About

CV

Statement

“Being aware of beauty all around me, even in unusual places, I strive to create beauty myself. Experimenting with materials and techniques, indulging my fascination with details, textures and natural shapes, I let my mind roam to create stories and connections. I hope to reflect my care for the natural world in my work, my interest in sustainability and how everything is connected.

Since 2014 I have been working with plastic bags. Without the ubiquitous plastic, our civilization could hardly have become what it is today, but at the same time it is a burden on the environment with far-reaching consequences. Especially plastic bags are an obvious symbol for mindless consumerism and a throw-away society. This makes them so interesting for me to work with, to create from them textures and structures that recall forms of a natural world which we have set ourselves apart from.
In our culture, plastics are commonplace, invaluable yet insignificant. For me they bear the possibility of beauty.”

Biography

Portrait Wiebke Pandikow

I am a Helsinki-based jewelry artist, born and raised in the northeast of Germany in an area of rolling hills and forests and very few people. As teenager the wish to become independent and see more of the world brought me to Finland for a year as an exchange student – my first foray into the country which would become my chosen home.

* [Goal of the exercise]: Continue the jewelry artist's page from the point where it stops. The items below have nothing to do with the jewelry artist's page.

* [Given data]:

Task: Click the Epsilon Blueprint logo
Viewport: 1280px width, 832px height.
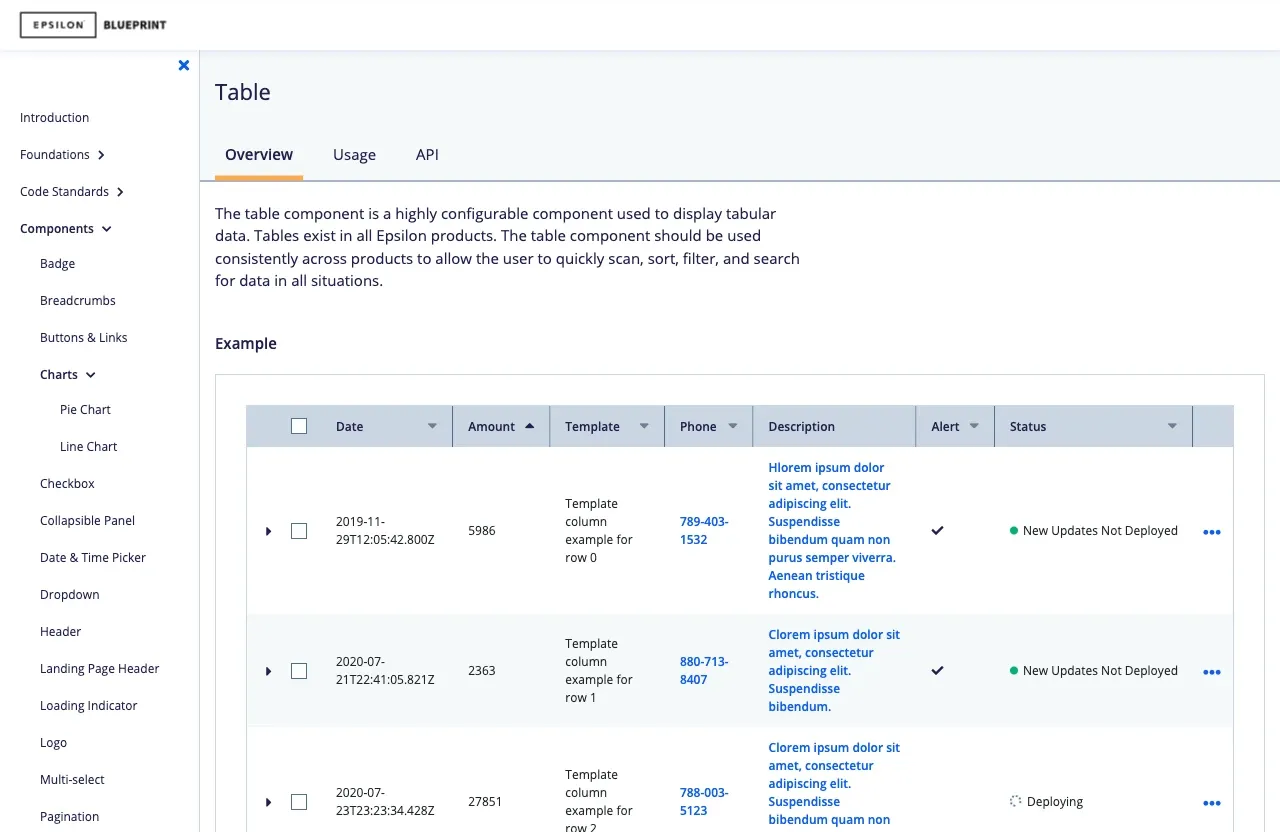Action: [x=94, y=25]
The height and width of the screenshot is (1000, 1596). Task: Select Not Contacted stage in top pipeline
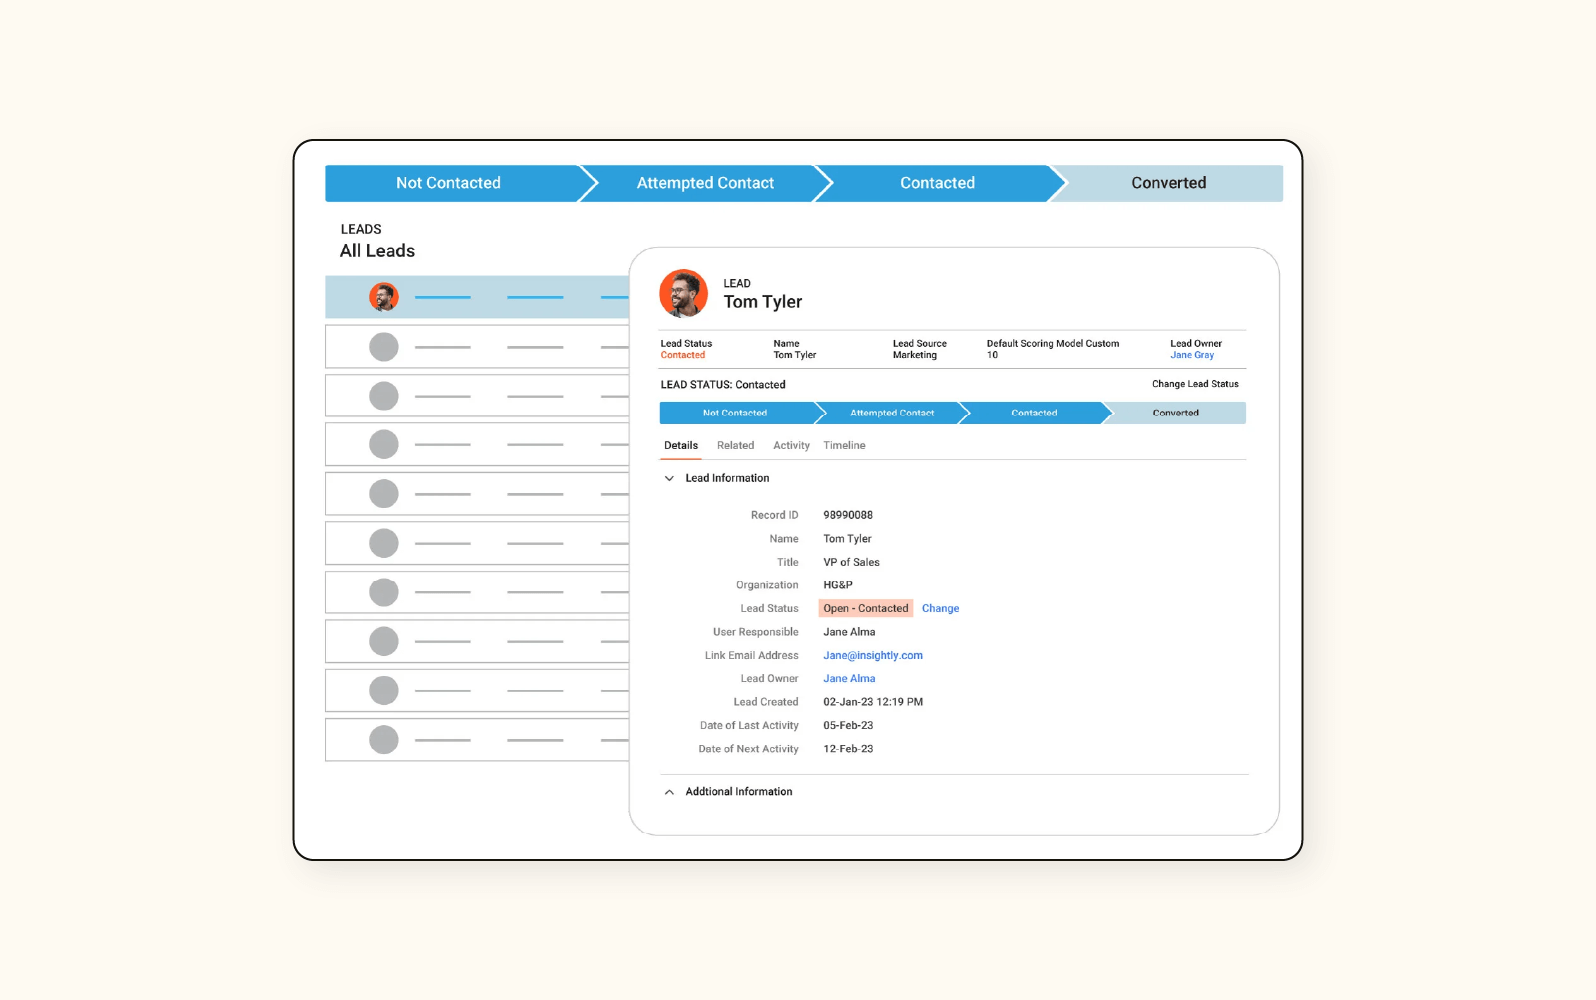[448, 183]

---

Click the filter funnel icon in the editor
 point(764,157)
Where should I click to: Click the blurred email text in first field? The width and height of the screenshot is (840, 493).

--

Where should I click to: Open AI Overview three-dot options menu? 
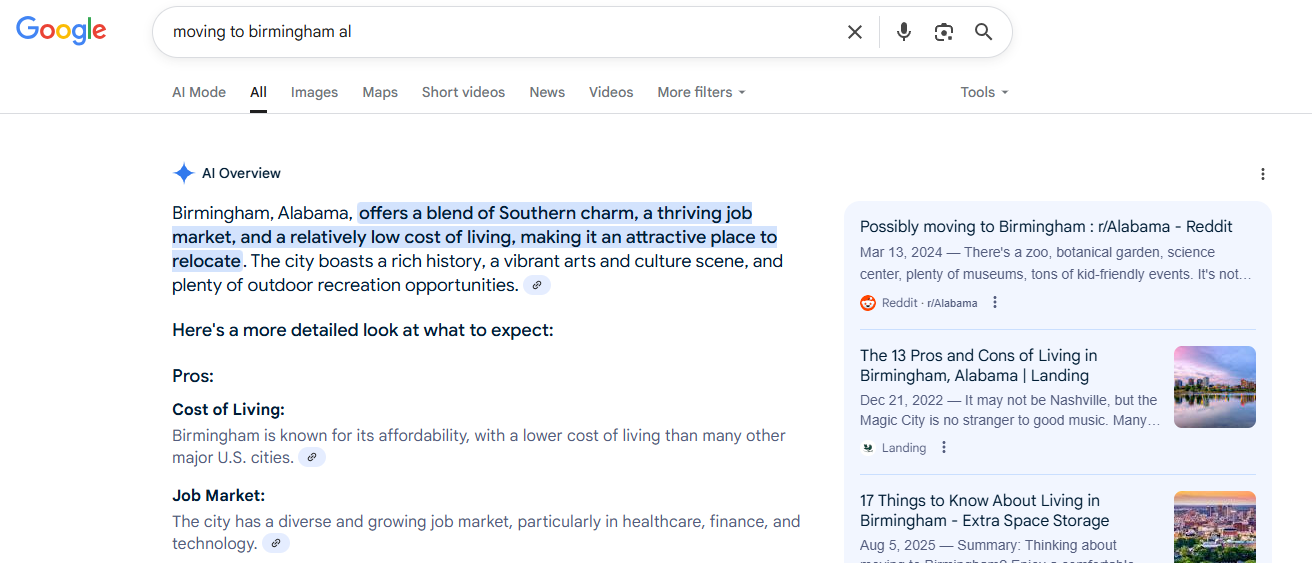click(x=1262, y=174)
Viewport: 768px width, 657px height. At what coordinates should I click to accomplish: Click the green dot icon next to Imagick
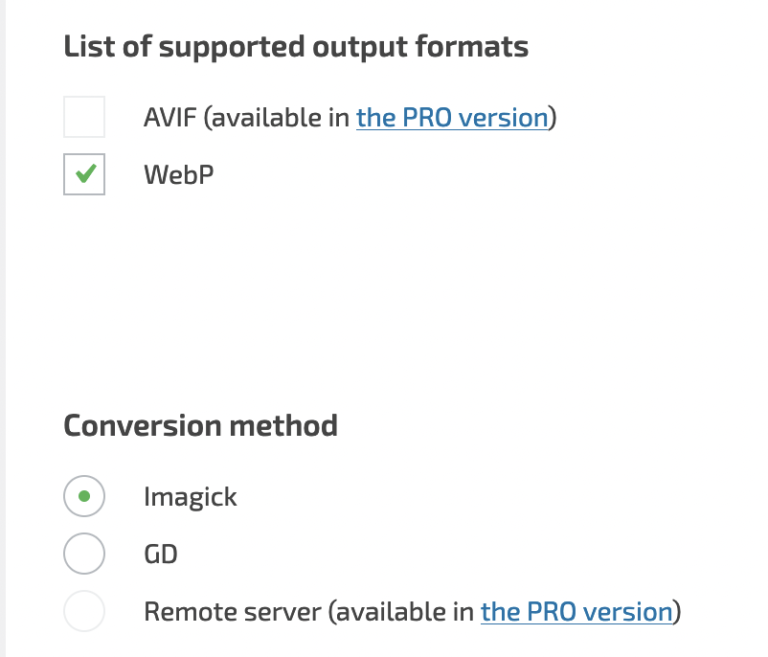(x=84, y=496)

* [Response area]:
Growing up in the middle of the forest, nature and biology have interested me since a very young age and for a long time I planned to study biology. Eventually though, it was my passion for creating things, first expressed through writing and drawing as a child, that drove me to choose a career in craft and design instead. So, after finishing my matriculation examination in Germany I returned to Finland, Lahti specifically, to study to be an artisan for goldsmithing and subsequently a jewelry designer. These studies are probably the reason that I have quite a craft- and material-centered approach to my work and that the aesthetics of a piece are very important to me. A ten month long exchange to Japan was also part of my studies. I learned about working with urushi, Japanese lacquer, something that has taught me a great deal about how to be patient in craft.

Since October 2013 I work in Helsinki under the trade name Silver Crane. While at the start I mostly created small jewelry series in silver and other products for sale, I soon turned more and more toward jewelry art, which has by now become my main focus. I have been participating in numerous exhibitions and fairs all over Europe and held many solo exhibitions as well. My work has been supported by the Finnish Cultural Foundation as well as the Arts Promotion Center Finland and pieces of mine are in the collection of Museum Arnhem in the Netherlands, the Finnish State Art Commission and the Craft Museum of Finland, among others.

All the while my German home remains very important to me. The meadows and forests of my home, the cranes calling in spring and fall have shaped who I am, and like these migratory birds, I continue to go back and forth between the rolling hills of northern Germany and the south of Finland each year.